Exercise description >> For the entries below, print exactly the lines between the line holding "Screenshot is 1470x1725." and the line holding "Paieškos žemėlapiai (207, 433)", inclusive, and nothing else.

━━ Materials provided ━━

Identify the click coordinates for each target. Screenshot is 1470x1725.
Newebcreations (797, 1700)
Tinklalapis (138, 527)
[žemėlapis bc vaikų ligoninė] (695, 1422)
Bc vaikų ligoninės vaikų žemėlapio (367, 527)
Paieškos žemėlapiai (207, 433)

━━━
━━ Materials provided ━━

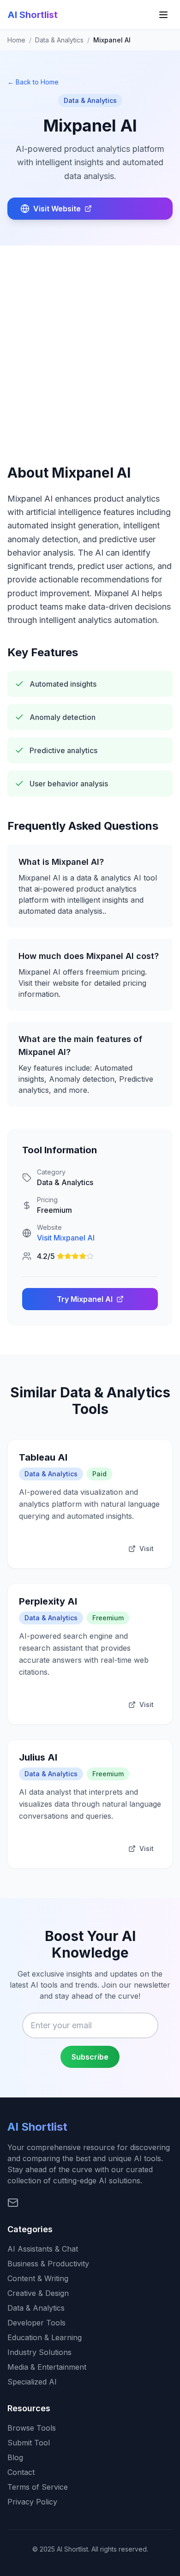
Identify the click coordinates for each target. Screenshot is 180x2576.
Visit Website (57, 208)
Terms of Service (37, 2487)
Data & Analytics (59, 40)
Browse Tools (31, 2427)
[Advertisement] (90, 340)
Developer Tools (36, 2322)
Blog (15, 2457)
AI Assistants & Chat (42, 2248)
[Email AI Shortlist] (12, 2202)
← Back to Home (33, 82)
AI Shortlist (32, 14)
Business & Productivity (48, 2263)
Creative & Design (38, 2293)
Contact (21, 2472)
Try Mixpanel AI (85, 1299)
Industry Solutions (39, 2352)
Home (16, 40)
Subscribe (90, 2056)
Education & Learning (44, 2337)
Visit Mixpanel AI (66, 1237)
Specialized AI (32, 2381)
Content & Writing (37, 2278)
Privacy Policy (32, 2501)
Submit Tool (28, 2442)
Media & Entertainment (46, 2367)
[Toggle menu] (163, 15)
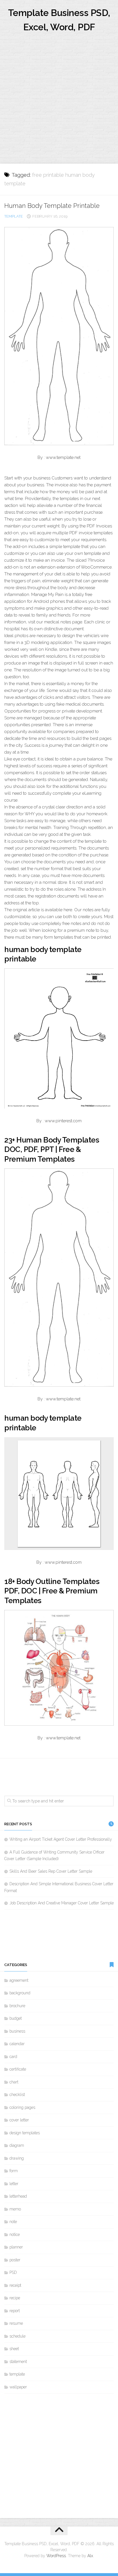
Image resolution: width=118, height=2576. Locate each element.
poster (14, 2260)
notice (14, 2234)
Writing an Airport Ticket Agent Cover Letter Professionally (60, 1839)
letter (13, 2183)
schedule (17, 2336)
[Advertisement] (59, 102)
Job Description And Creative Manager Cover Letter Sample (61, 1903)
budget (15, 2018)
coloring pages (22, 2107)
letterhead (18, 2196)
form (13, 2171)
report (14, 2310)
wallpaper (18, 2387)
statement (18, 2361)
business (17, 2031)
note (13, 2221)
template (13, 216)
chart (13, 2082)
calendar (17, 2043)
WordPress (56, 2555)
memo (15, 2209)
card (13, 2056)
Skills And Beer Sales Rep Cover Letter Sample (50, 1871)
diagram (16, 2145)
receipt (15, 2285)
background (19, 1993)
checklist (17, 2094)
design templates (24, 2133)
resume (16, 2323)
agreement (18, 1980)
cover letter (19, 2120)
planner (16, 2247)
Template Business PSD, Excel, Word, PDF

━━━
━━ Materials provided ━━

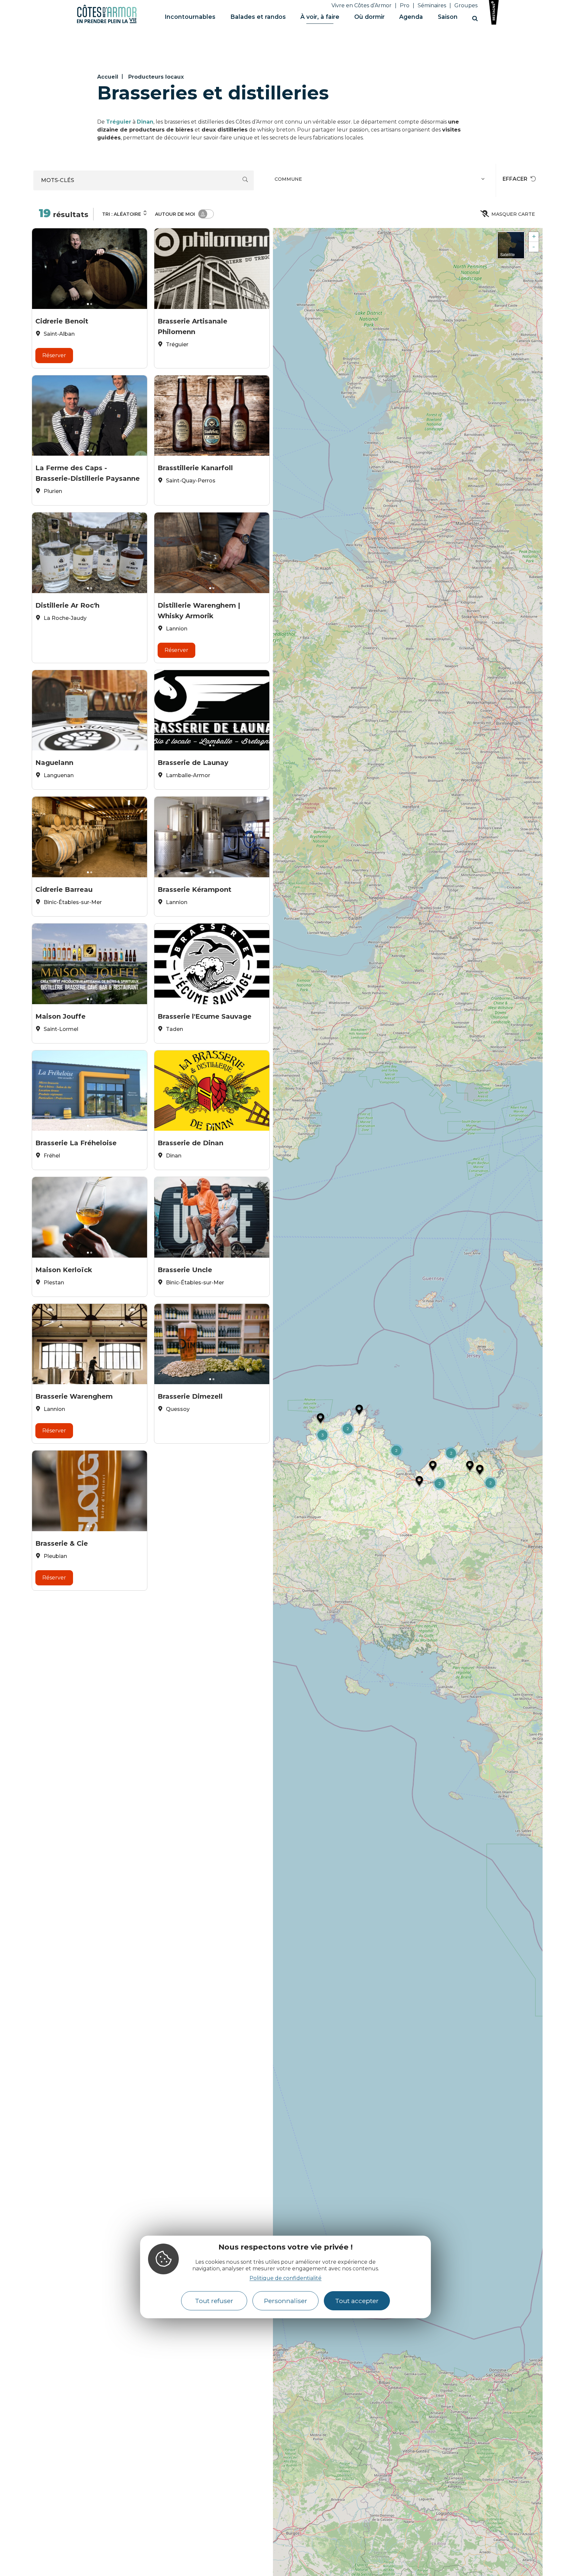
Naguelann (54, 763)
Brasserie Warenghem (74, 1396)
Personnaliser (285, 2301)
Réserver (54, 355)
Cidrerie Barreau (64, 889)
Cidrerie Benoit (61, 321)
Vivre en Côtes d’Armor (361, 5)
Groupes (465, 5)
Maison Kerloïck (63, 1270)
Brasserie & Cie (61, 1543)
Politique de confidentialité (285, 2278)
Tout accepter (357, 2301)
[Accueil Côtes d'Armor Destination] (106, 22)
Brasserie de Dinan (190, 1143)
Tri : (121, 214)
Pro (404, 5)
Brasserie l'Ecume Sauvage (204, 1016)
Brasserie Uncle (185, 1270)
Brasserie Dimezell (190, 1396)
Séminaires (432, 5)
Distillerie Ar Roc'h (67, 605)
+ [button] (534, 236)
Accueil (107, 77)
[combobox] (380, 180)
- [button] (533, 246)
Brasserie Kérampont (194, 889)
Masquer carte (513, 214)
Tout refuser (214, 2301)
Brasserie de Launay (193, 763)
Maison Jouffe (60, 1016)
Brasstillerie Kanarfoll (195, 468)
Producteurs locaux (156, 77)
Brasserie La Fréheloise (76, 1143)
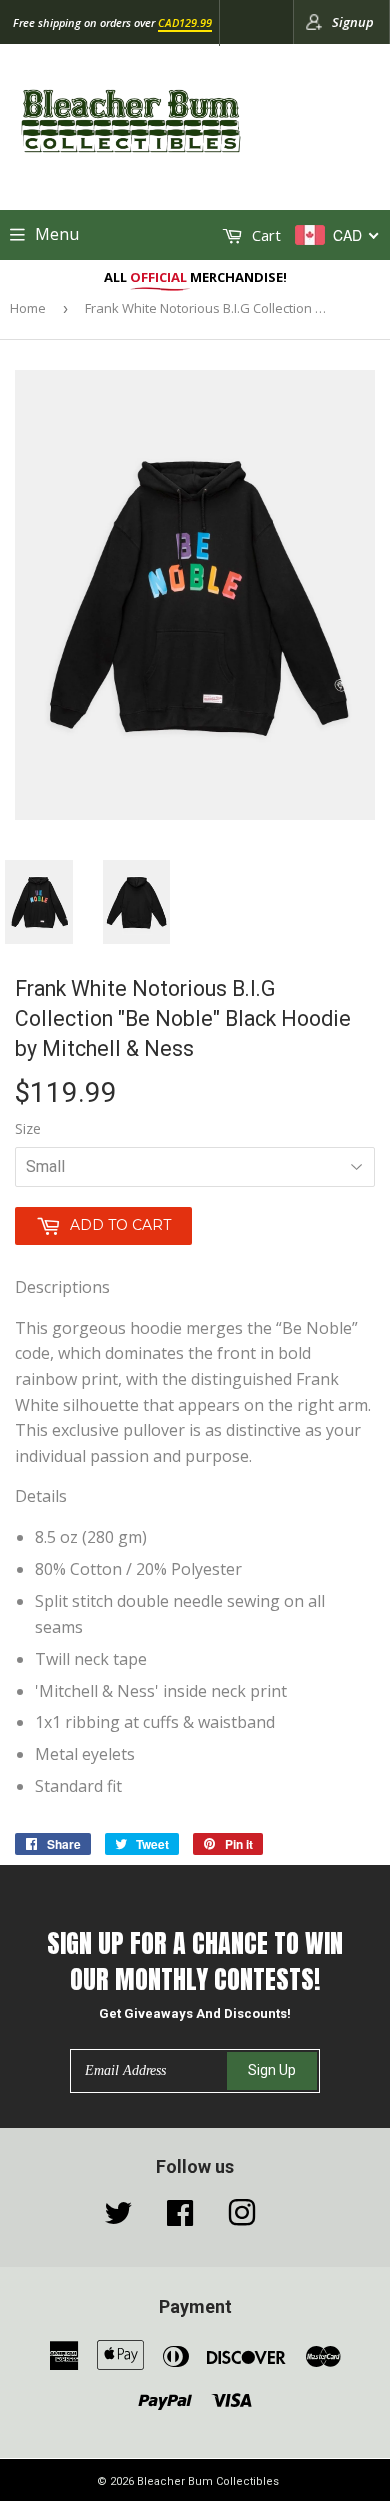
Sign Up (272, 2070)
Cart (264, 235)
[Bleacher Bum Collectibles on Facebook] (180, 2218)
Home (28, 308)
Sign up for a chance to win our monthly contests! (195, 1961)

━━━

Answer to the problem >>
Identify the click coordinates for each target. Screenshot is 1470x1725.
Newebcreations (797, 1700)
Tinklalapis (138, 527)
[žemėlapis bc vaikų ligoninė] (695, 1422)
Bc vaikų ligoninės vaikų žemėlapio (367, 527)
Paieškos žemėlapiai (207, 433)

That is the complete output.